Dr. A. K. Viswanathan, IPS, is an Indian Police Service officer of the 1990 batch. He is presently in the rank of Director General of Police and serves as the Managing Director of Tamil Nadu Police Housing Corporation Limited, a wholly owned Company of the Government of Tamil Nadu. TNPHC is engaged in various projects related to police housing and infrastructure. He served as the Commissioner of Police, Greater Chennai, from May 2017 to 1 July 2020.

Early life and education
Born in Ayyampalayam near Pollachi, in Coimbatore district of Tamil Nadu, Viswanathan is a third-generation police officer in his family. His wife, Seema Agrawal is also an IPS officer and is presently an DGP rank officer of the Tamil Nadu cadre.

Viswanathan grew up mostly in small towns studying in 11 schools, finally in Government Higher Secondary School, Bhavani, presently in Erode district.  He joined B.Sc Chemistry in Presidency College, Chennai but dropped out after a year. He thereafter pursued a B.A. in History from Loyola College and graduated with distinction. Subsequently, he studied law at the Madras Law College specialising in Insurance Law. After joining  the IPS he did his master's degree in Mercantile law and completed his Ph.D in Criminal Law.

After completing the first year of B.L. in Madras Law College, he took a year off and went to New Delhi to prepare for the UPSC exams. He returned and continued the B.L. course and his efforts to get into the Civil Services. In the 1990 UPSC results, he secured the first rank from the state of Tamil Nadu and opted for the Indian Police Service. He was allotted to the Tamil Nadu Cadre. He is an avid reader, a hobby he pursues, with particular interest in literature related to World History.

Career
On completion of his training, Viswanathan was posted as the Assistant Superintendent of Police (ASP) Dharmapuri Sub Division, in Dharmapuri district. On promotion as the Superintendent of Police, he was posted as the Deputy Commissioner of Police Law and Order, Madurai city and later as the Superintendent of Police Madurai Rural District.
+++
[TASK GOAL]
Extract the portion of the Viswanathan biography starting at "After completing the" and ending at "Madurai Rural District.", keeping the wording unchanged. The material that comes after this text can be left aside.
+++
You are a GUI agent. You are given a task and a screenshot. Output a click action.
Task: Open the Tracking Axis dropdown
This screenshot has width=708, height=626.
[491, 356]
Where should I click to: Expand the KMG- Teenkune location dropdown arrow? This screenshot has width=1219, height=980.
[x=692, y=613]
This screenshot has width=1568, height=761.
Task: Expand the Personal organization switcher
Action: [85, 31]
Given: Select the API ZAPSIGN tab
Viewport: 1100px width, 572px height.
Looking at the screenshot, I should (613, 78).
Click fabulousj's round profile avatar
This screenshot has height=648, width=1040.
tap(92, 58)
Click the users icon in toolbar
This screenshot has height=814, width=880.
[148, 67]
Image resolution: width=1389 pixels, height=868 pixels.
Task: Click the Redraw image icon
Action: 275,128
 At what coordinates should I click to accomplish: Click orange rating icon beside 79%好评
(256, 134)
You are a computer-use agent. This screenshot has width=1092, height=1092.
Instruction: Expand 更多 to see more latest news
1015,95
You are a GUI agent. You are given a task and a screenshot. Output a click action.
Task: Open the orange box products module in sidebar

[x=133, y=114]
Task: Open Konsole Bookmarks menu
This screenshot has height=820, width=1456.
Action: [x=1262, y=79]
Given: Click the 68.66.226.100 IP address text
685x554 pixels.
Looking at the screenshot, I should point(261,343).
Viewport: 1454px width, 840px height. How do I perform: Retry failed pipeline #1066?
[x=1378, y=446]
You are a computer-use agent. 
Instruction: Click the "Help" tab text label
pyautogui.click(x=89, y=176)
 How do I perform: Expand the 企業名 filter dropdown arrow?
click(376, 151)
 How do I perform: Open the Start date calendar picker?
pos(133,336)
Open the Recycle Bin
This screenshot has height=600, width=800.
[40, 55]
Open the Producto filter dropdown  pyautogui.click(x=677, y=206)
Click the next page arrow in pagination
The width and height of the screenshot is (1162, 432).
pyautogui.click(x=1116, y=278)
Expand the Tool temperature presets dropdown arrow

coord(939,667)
+++
[IN RESPONSE]
After completing the first year of B.L. in Madras Law College, he took a year off and went to New Delhi to prepare for the UPSC exams. He returned and continued the B.L. course and his efforts to get into the Civil Services. In the 1990 UPSC results, he secured the first rank from the state of Tamil Nadu and opted for the Indian Police Service. He was allotted to the Tamil Nadu Cadre. He is an avid reader, a hobby he pursues, with particular interest in literature related to World History.

Career
On completion of his training, Viswanathan was posted as the Assistant Superintendent of Police (ASP) Dharmapuri Sub Division, in Dharmapuri district. On promotion as the Superintendent of Police, he was posted as the Deputy Commissioner of Police Law and Order, Madurai city and later as the Superintendent of Police Madurai Rural District.